• What is required
Put each line of the data below into a numbered list, skipping any blank lines. Leave the pictures out of your answer.

################

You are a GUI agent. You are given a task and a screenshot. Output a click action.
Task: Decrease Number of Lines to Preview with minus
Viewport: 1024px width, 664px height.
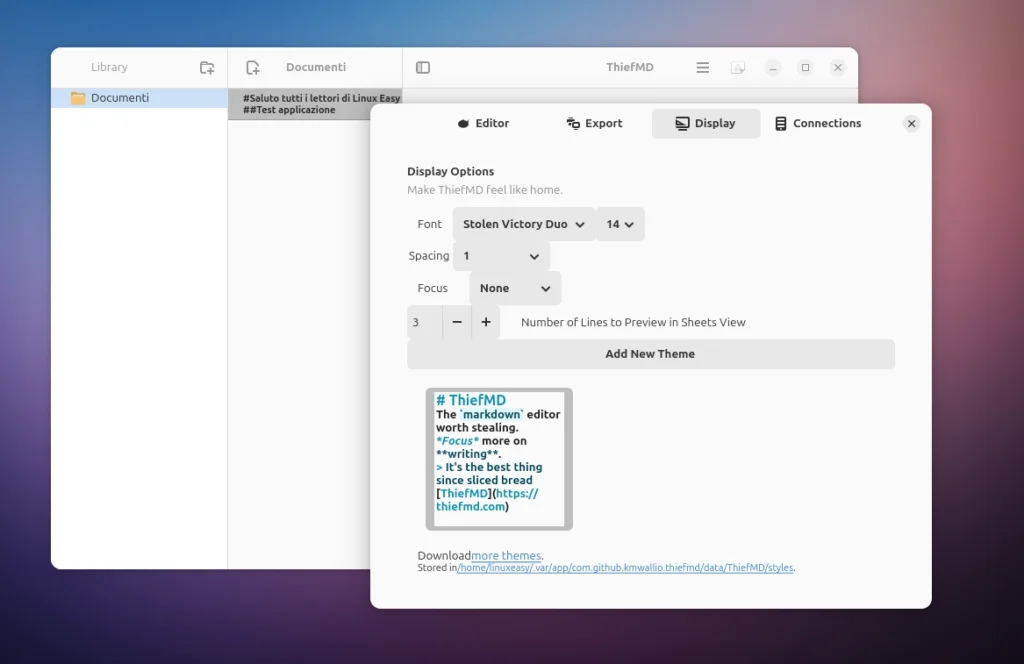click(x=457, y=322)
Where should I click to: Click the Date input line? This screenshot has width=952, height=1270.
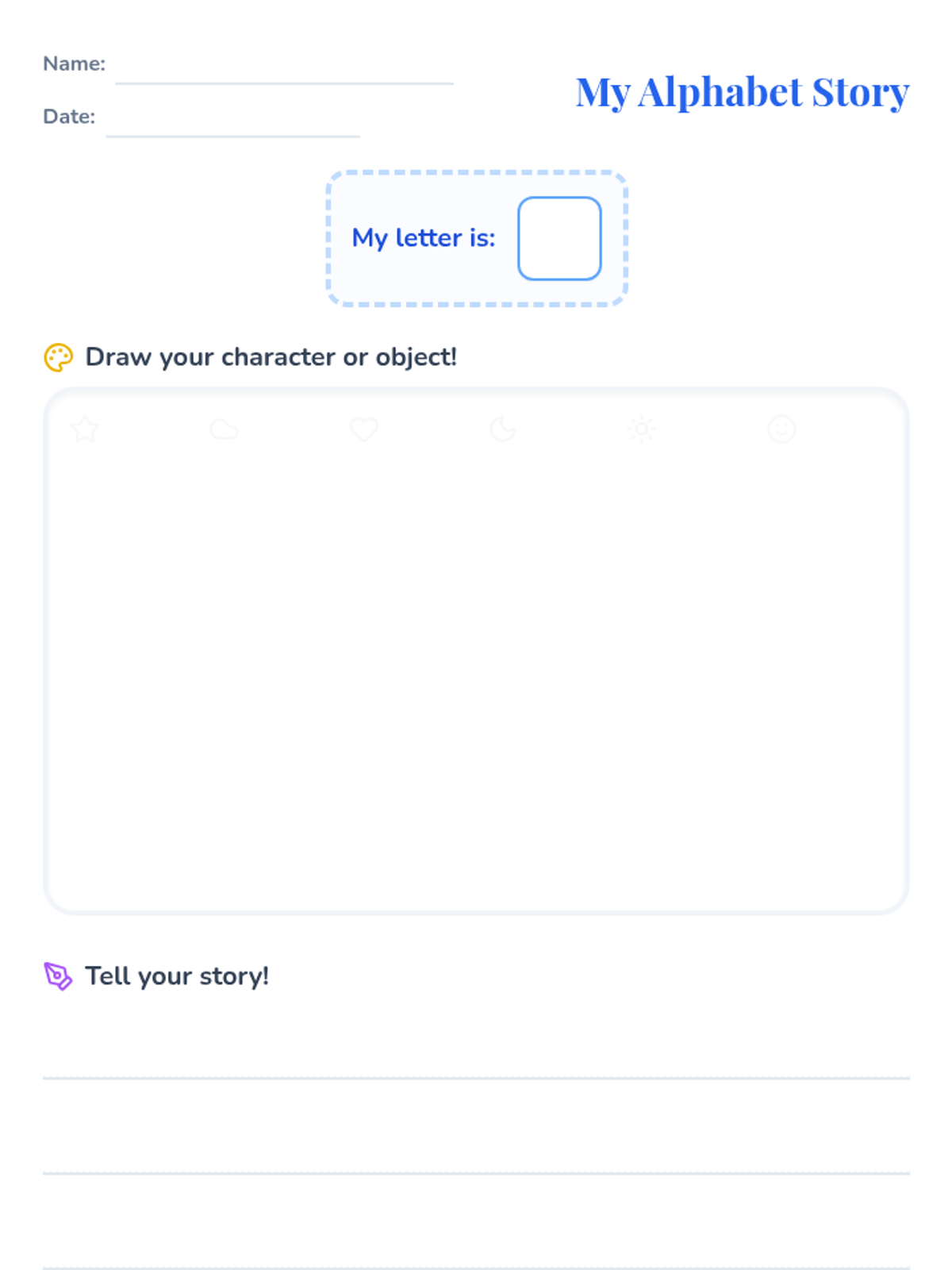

################

• Reply to the exercise
1. You are a GUI agent. You are given a task and a screenshot. Output a click action.
2. Task: Decrease Number of Lines to Preview with minus
3. Viewport: 1024px width, 664px height.
4. click(x=457, y=322)
5. Where should I click to: Click the Date input line? This screenshot has width=952, height=1270.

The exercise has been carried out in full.